A proposta de Chirac apresenta como elemento radicalmente diferente a
profissionalização das forças armadas e fim do SMO.
O fim da confrontação bipolar engendrou também em França, a decisão incontornável, da redução dos efetivos militares e dos gastos com a defesa. Uma defesa que ficou subitamente sem o “inimigo principal”. A ausência deste representou igualmente a ausência dos constrangimentos que mantinham em banho-maria as novas ameaças emergentes e obrigou a adequação das forças armadas a estas.
O plano “Uma defesa para o século XXI” tem como objetivos principais a profissionalização das forças armadas; a redução de efetivos; aumento drástico da capacidade de projeção de forças, para um nível acima dos 50 mil homens e, por fim, mas não 0 menos importante, a redução do orçamento da defesa.
O principal papel para a defesa do território e atribuído às forças nucleares estratégicas, a “force de frape”, que funcionarão como dissuasor. Com a substituição da conscrição pela profissionalização pretende-se criar umas‚ forças armadas mais pequenas mas com maior capacidade operacional, «mais económicas’ mas com equipamentos e sistemas de armas mais modernas. A redução das despesas deverão ser atingida com uma grande redução do
número de efetivos militares, especialmente no exercito. A redução do número de militares deverão compensar os custos superiores de cada militar contratado relativamente a militar do SMO e pretende-se que permita alterar significativamente a favor do investimento, a relação deste com a despesa da rubrica de pessoal. O Governo francês crê poder atingir nas forças armadas uma otimização na relação pessoal/investimento, sem paralelo noutras forças armadas.

Linhas sobre a localização dos alvos:
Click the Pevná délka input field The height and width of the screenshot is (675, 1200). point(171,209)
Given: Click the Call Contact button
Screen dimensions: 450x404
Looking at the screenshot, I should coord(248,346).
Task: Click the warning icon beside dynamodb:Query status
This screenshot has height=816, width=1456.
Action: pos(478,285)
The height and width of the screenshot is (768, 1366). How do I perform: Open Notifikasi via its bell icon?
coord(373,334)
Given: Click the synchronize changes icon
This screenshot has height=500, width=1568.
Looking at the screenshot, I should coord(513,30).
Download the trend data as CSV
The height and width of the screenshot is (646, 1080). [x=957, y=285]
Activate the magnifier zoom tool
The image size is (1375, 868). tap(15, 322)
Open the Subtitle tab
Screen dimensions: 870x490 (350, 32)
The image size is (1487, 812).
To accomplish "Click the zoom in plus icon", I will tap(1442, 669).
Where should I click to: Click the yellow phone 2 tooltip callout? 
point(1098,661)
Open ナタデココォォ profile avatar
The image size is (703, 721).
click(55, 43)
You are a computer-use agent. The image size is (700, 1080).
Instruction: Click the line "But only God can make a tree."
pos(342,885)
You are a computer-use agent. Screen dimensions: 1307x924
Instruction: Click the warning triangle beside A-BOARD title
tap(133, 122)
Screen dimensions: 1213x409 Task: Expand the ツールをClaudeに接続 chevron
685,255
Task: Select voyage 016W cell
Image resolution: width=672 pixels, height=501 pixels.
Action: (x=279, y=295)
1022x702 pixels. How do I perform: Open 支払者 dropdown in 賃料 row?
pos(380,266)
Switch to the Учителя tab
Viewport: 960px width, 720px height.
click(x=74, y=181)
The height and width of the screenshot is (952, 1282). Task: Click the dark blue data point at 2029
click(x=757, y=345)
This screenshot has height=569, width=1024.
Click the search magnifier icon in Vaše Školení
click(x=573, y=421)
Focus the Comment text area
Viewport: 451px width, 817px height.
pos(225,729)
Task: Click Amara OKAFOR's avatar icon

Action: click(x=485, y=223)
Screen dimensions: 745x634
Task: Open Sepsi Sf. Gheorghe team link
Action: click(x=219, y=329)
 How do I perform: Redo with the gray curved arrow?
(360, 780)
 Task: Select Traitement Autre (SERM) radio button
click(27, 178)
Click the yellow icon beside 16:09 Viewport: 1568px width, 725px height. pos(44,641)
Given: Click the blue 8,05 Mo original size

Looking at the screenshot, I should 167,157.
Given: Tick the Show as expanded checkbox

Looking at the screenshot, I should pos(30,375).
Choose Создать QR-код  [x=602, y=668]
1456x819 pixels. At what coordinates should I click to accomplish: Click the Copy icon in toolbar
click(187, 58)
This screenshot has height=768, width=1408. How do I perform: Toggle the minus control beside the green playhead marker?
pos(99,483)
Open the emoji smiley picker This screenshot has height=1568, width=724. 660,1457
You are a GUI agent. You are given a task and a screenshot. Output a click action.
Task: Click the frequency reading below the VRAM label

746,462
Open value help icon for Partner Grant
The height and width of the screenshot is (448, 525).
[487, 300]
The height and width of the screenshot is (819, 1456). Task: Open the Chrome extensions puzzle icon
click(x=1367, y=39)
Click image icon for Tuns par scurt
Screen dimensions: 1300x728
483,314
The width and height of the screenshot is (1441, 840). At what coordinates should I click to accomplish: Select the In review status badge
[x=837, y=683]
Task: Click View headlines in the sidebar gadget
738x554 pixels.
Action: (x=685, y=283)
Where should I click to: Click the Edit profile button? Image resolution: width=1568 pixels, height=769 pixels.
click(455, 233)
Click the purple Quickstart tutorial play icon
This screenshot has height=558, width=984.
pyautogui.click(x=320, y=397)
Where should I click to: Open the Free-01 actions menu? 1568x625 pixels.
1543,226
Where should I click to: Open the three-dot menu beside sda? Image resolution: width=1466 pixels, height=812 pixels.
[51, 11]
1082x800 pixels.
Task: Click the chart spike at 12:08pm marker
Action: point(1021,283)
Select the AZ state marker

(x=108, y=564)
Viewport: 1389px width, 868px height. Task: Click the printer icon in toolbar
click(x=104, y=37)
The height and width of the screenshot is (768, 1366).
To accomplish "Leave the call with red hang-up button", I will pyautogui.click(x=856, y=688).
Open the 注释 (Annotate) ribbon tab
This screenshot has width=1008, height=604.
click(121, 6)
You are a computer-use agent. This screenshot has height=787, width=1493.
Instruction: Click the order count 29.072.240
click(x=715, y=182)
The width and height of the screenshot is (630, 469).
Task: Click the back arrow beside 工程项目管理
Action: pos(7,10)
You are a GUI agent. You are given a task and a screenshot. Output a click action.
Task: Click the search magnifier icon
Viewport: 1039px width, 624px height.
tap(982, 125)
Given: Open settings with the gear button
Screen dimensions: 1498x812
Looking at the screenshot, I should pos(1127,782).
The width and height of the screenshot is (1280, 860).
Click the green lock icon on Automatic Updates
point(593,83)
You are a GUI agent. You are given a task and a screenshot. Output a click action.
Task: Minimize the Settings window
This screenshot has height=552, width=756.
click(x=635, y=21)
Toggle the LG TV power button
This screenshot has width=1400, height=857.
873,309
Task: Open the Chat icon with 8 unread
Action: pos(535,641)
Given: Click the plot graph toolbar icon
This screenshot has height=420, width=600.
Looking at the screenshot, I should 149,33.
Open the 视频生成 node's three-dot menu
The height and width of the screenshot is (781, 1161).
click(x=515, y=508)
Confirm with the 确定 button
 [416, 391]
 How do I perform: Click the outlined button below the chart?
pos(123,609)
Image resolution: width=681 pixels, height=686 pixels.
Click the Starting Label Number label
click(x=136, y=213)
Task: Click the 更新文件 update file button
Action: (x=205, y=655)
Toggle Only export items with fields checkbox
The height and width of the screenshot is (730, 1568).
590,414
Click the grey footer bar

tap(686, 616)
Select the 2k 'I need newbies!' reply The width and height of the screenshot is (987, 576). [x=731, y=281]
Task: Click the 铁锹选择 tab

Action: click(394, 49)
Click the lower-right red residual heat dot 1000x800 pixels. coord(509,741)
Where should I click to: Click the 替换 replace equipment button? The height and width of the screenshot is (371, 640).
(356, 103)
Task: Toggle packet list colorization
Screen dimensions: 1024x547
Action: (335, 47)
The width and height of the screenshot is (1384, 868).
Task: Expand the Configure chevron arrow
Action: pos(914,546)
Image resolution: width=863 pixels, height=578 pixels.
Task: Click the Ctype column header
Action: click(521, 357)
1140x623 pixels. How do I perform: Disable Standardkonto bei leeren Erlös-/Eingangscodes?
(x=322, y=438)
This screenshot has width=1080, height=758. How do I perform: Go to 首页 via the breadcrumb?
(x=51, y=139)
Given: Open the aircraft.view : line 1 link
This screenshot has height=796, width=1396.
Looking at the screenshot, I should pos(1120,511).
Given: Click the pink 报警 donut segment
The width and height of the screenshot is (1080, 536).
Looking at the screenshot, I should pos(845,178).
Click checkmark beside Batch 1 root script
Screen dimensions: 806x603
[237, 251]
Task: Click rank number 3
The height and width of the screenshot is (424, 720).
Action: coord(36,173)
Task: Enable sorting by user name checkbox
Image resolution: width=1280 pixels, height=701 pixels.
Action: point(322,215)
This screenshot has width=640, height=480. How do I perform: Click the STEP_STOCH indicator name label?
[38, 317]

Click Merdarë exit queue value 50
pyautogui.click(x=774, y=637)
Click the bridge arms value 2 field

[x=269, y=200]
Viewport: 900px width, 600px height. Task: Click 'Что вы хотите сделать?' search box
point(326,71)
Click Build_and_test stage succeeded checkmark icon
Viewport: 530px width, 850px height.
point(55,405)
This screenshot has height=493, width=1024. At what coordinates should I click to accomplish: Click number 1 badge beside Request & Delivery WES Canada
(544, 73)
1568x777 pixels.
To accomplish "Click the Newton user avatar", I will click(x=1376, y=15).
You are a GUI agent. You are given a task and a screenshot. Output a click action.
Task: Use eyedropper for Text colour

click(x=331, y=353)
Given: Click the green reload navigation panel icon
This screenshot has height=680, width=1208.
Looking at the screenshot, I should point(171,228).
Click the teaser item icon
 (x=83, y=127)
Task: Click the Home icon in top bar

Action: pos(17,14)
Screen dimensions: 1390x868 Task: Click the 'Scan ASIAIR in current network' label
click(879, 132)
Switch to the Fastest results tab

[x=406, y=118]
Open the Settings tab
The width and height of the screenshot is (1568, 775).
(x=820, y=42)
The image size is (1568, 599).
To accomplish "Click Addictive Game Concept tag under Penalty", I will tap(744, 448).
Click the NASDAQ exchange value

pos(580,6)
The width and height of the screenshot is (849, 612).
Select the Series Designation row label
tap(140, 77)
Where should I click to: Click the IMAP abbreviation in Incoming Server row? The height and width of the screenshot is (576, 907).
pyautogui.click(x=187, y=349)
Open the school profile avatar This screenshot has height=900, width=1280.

* _Tarefas a realizar_
**a)** No texto sobre a reforma da defesa francesa, transcreva o trecho entre "A proposta de" e "orçamento da defesa.", inclusive, alterando "redução" para "diminuição".
**b)** Dê seguimento ao texto sobre a reforma da defesa francesa a partir do ponto em que termina.
Os dados são material independente do texto.

* _Resultados das tarefas_
**a)**
A proposta de Chirac apresenta como elemento radicalmente diferente a
profissionalização das forças armadas e fim do SMO.
O fim da confrontação bipolar engendrou também em França, a decisão incontornável, da diminuição dos efetivos militares e dos gastos com a defesa. Uma defesa que ficou subitamente sem o “inimigo principal”. A ausência deste representou igualmente a ausência dos constrangimentos que mantinham em banho-maria as novas ameaças emergentes e obrigou a adequação das forças armadas a estas.
O plano “Uma defesa para o século XXI” tem como objetivos principais a profissionalização das forças armadas; a diminuição de efetivos; aumento drástico da capacidade de projeção de forças, para um nível acima dos 50 mil homens e, por fim, mas não 0 menos importante, a diminuição do orçamento da defesa.

**b)**
Um acontecimento particular teve um papel decisivo no amadurecimento
da decisão de profissionalizar as forças armadas francesas: a guerra do Golfo. A França com as suas forças armadas conscritas de 500 mil‚ homens, teve dificuldade em deslocar uma força de 12 mil efetivos e, para isso, desorganizou 53 regimentos. Em contrapartida, as forças armadas profissionais inglesas com apenas 300 mil efetivos deslocaram com facilidade trinta mil homens para o Golfo.
O propósito da extinção da conscrição, um paradigma das forças armadas francesas, não podia deixar de levantar uma grande polémica e exigir um amplo debate. E foi o que sucedeu, pelo menos no plano institucional, na Assembleia Nacional e no Senado. Estas duas câmaras procederam a um profundo debate e a audições de um extenso e diversificado leque de especialistas das forças armadas, nacionais e estrangeiras, de académicos e investigadores, de entidades oficiais e privadas.


Redução de efetivos.

Com a reforma das forças armadas, a França quer reduzir o número de militares de 500 mil para 350 mil, em seis anos, o período de transição da conscrição para a profissionalização, e quer aumentar a sua capacidade de projeção de forças no exterior para 60 mil homens.
As reduções incidirão em todos os ramos mas com maior incidência no exército, que passará de 236 mil para 130 ou 135 mil militares, equivalente a uma diminuição de 45%.
Em seis anos as forças armadas perderão os 185 mil militares do SMO e cerca de 15 mil quadros, oficiais e sargentos e serão recrutados 48 mil militares contratados e cerca de 800 civis.
Dos atuais 124 regimentos de combate deverá passar-se para 83 a 85. De acordo com a Alemanha, as tropas francesas deixarão este país e regressarão a França, exceto as que integram o Eurocorpo. No entanto, prevê-se o aumento de efetivos da “Gendarmerie”, a qual verá reforçadas as suas missões na defesa do território.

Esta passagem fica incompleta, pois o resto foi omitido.